So it’s Halloween today and I’m flailing around trying to get through a research paper proposals and two other assignments before I finally, finally, get to start on this year’s NaNoWriMo.
Oh god, guys, I’m scared and strangely excited. I have a hard time explaining why I want to join National Noveling Month so badly, other than just to say that I could start a project and see it through. There’s something about a solid deadline that helps me get through projects I wouldn’t normally attempt. And, so far, I’ve enjoyed spending time fleshing out characters and settings instead of just starting the writing blindly (and stumbling inevitably due to a total lack of preparation).
I’ll be here during the month with stories of panic, tears and (hopefully) some outtakes from my progress.
In the meantime, I’ll leave you with a tip or two gleaned from my last minute preparations:
Keep your ideas, don’t edit your outline too much. Don’t run out of tea or chocolate after the shops close.
And also: Start Small.
The writing advice I’ve encountered most often around the web when it comes to creating a story is to ramp up the conflict. High stakes make a story, right?
Well, yes, until you come on the NaNoWriMo forums and realize half the people there have interpreted that to mean that, at the very least, the world should be on the brink of destruction in your fictional universe, either as a result of the zombie apocalypse or due to a 4,000 year old vampire criminal mastermind’s evil plans.

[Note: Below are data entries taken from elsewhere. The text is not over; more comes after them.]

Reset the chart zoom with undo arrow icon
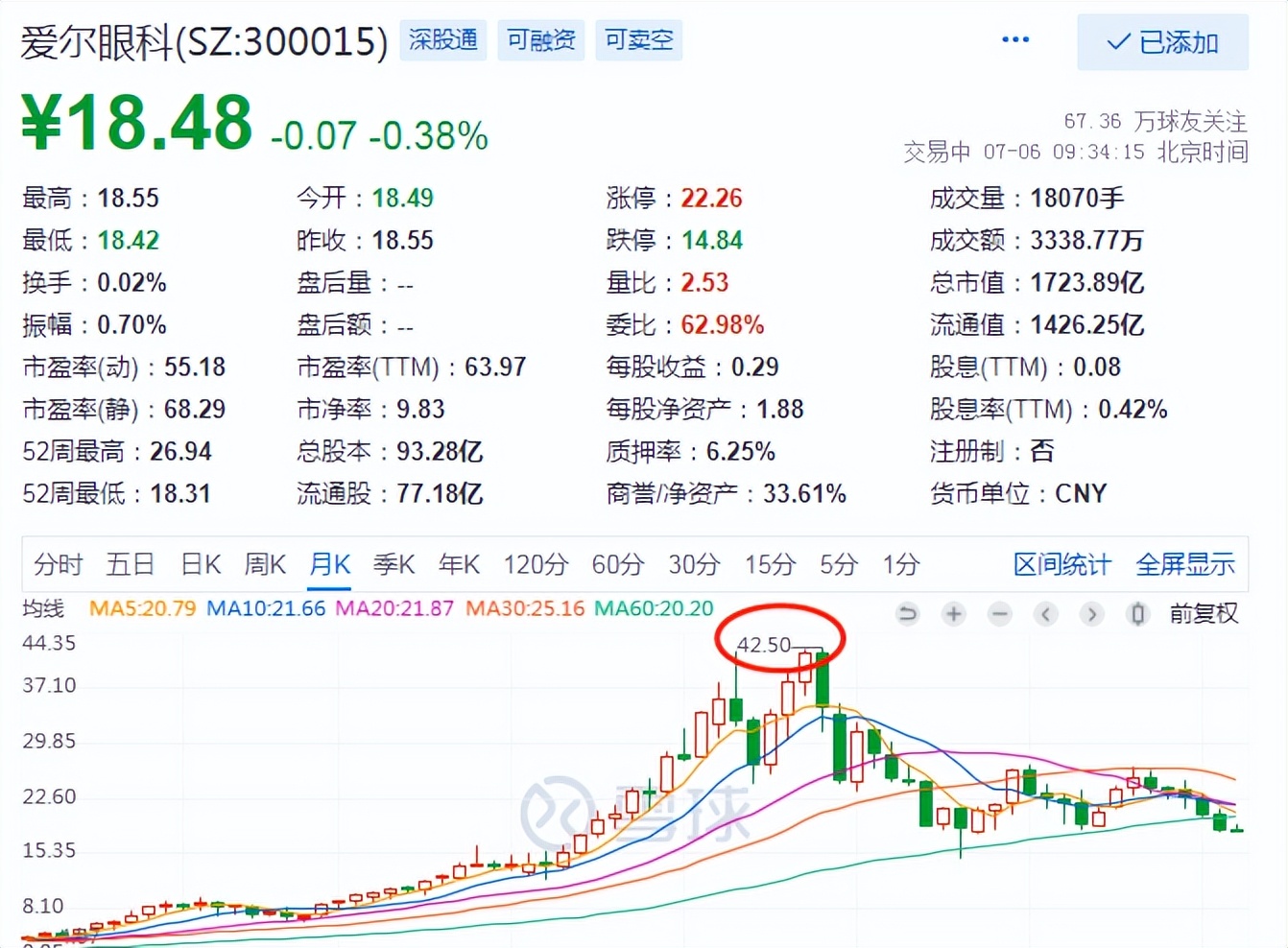This screenshot has width=1288, height=948. pyautogui.click(x=908, y=614)
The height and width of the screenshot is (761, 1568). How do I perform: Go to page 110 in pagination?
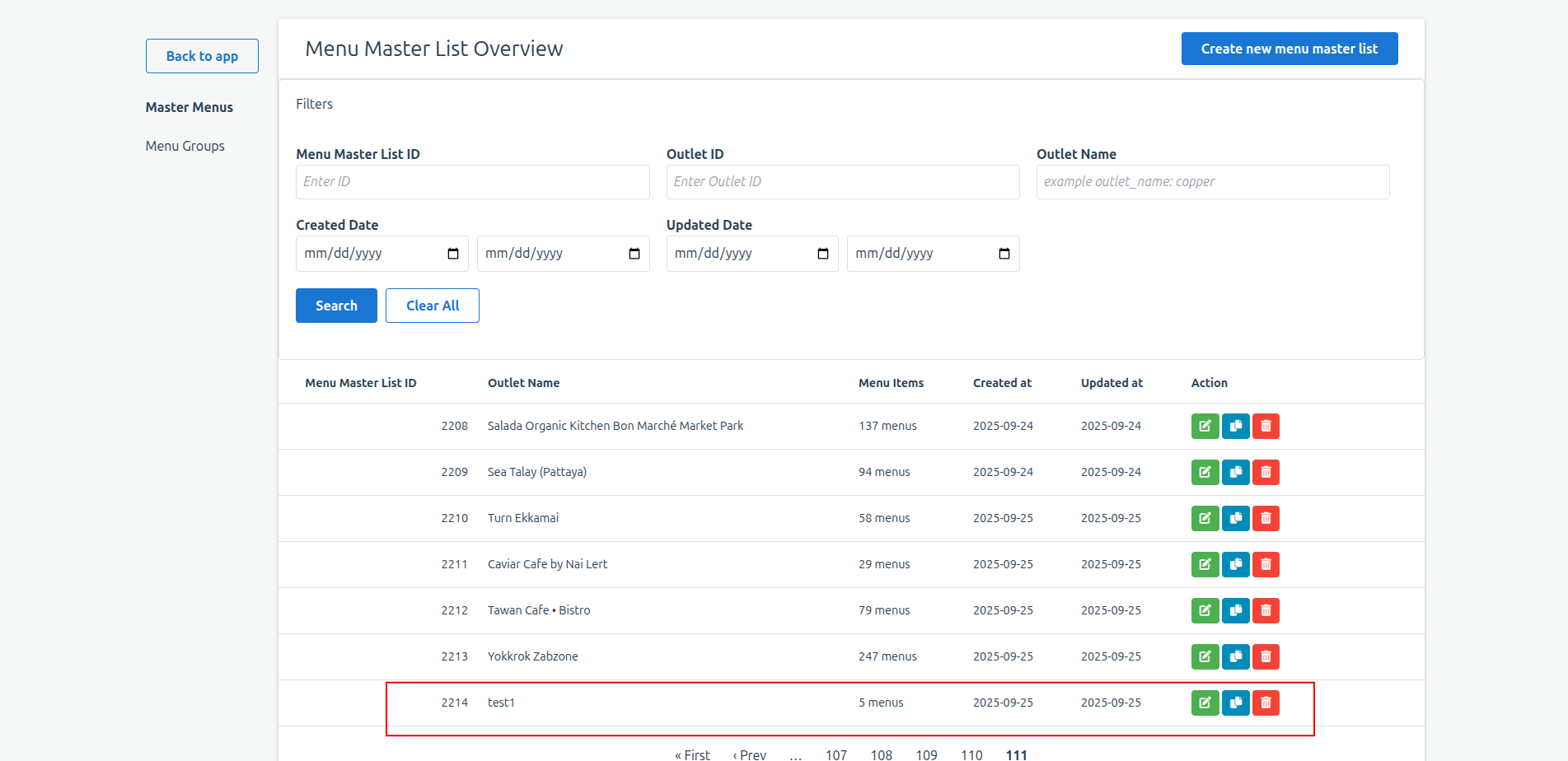coord(971,754)
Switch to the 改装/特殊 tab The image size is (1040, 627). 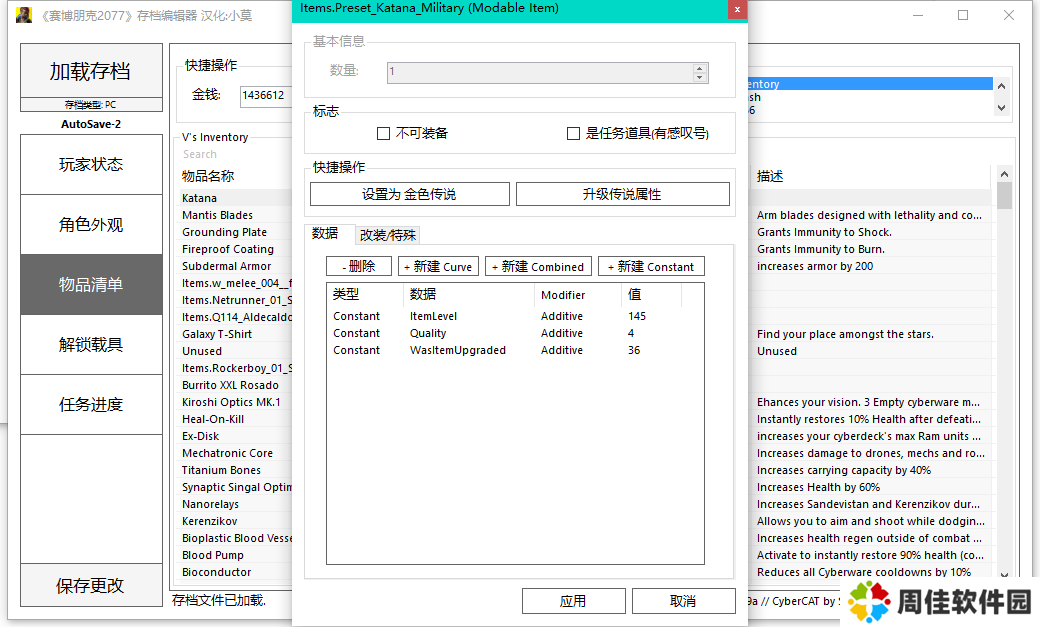pyautogui.click(x=387, y=235)
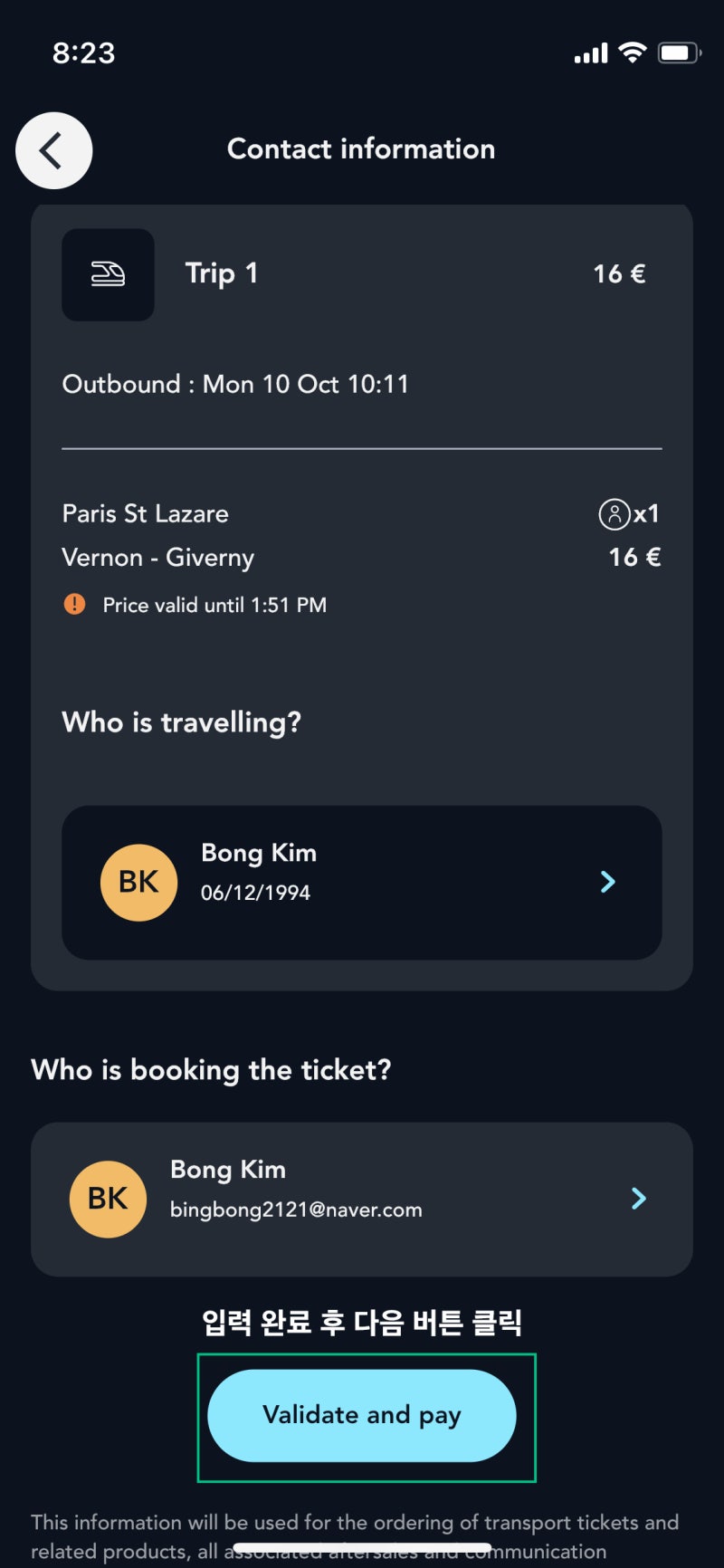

That’s not tension, but – in my opinion anyway – a bit of bore. Because you haven’t given me a reason to care for your characters (and ‘they’re immortal with a dark and troubled past and that’s awesome’ is not a reason.)
Everyone out there with a non-vampire/werewolf novel, you guys are winners to me already! Let’s write ourselves some really awesome (or at least hilariously crappy) books.